Gateway to the West

Settling Canada’s West:

Assiniboine River

The Assiniboine River

Two rivers, the Assiniboine and the Red River meet at the spot presently known as Winnipeg in Manitoba.  In the early 1800’s, British aristocrat Thomas Selkirk tried to create a new colony in Canada’s harsh mid-west. He bought land from the Hudson’s Bay Company in 1811 to begin settlement.

 

There were many factors that caused its’ demise. Harsh winters and settlers, ill-equipped to handle the cold caused starvation to become a reality. The Hudson’s Bay Company was still fighting with the Northwest Fur Trading Company for dominance. The Métis and various native tribes also felt this colony would lead to losing their hunting and fishing grounds.

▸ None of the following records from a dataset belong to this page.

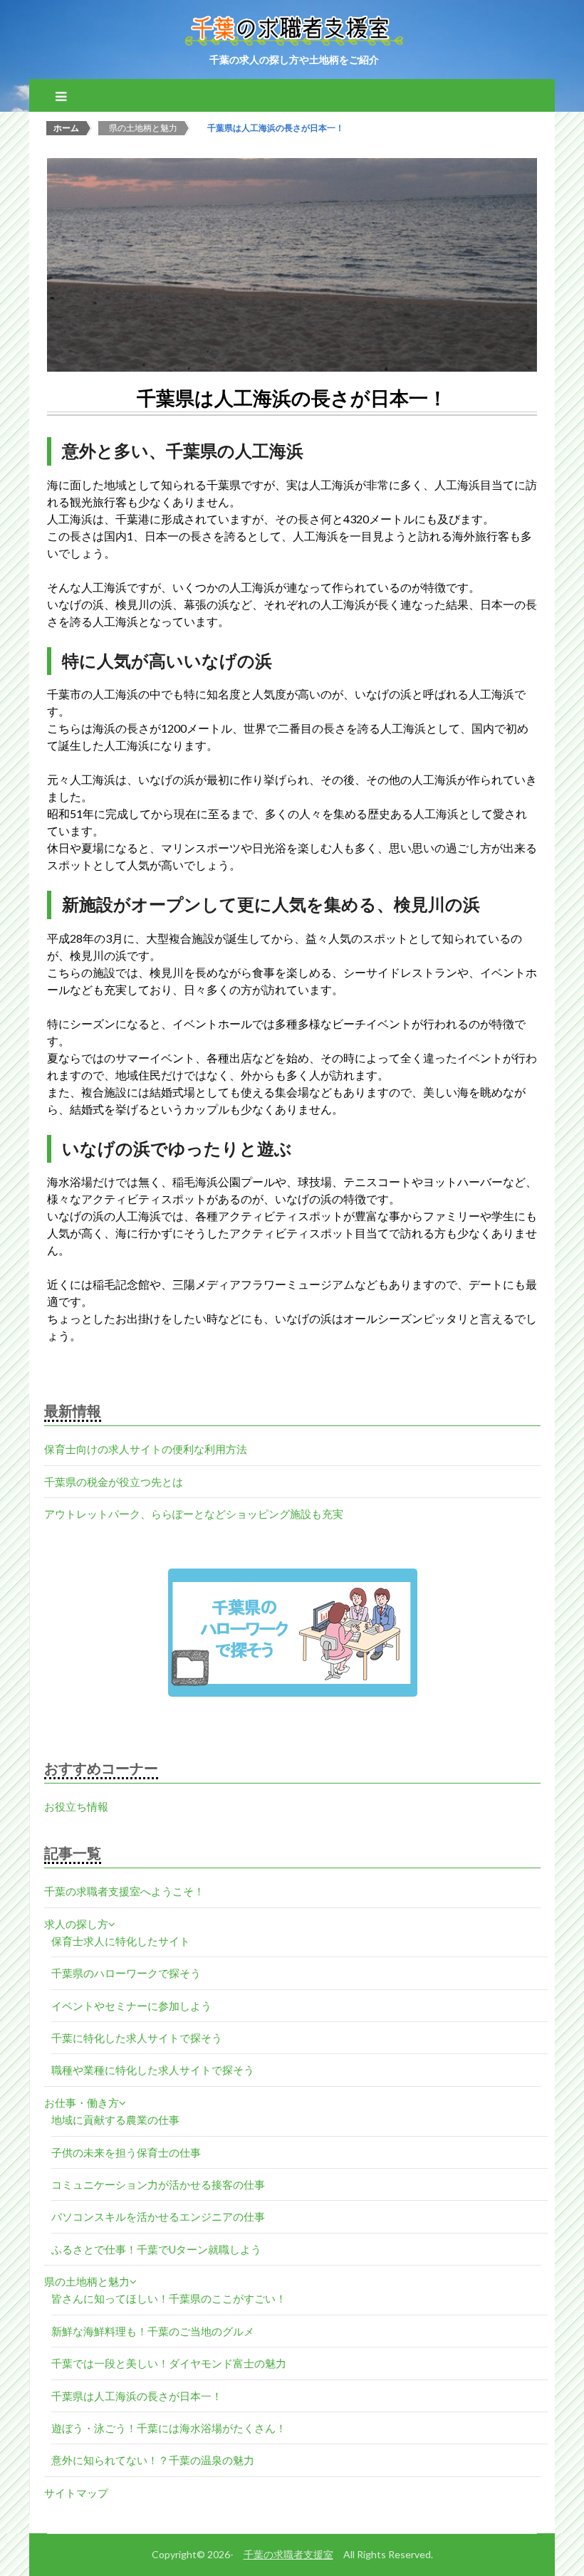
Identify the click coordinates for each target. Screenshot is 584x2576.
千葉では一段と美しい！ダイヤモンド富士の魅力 (168, 2363)
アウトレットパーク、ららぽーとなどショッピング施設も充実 (193, 1513)
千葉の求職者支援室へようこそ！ (124, 1891)
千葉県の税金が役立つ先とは (113, 1481)
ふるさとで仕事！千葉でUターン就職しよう (156, 2249)
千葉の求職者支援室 (288, 2554)
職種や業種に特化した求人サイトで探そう (152, 2069)
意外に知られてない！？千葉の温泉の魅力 (152, 2460)
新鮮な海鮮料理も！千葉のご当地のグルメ (152, 2331)
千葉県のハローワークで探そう (126, 1973)
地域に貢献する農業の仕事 (115, 2119)
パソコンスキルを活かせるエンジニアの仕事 (158, 2216)
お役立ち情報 (76, 1806)
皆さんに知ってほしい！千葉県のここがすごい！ (168, 2298)
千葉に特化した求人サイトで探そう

There was much fighting including the Seven Oaks Massacre of 1816 when a group of Métis killed 21 men when both parties intercepted each other accidentally. It was the first time Canadians heard of Louis Riel. At that time he was a young man. This was a massacre that was the result of rivalry between the British-owned Hudson’s Bay Company and Canada’s North West Company. The settlers abandoned the site and the land was sold back to the Hudson’s Bay Company.

In 1869 the Federal Government of Canada bought the lands. They started settling Canada’s vast western land.  Once the Canadian Pacific Railroad was built it opened the doors to mass migration to Canada’s west.  Winnipeg was born. In 1870 Manitoba became a province.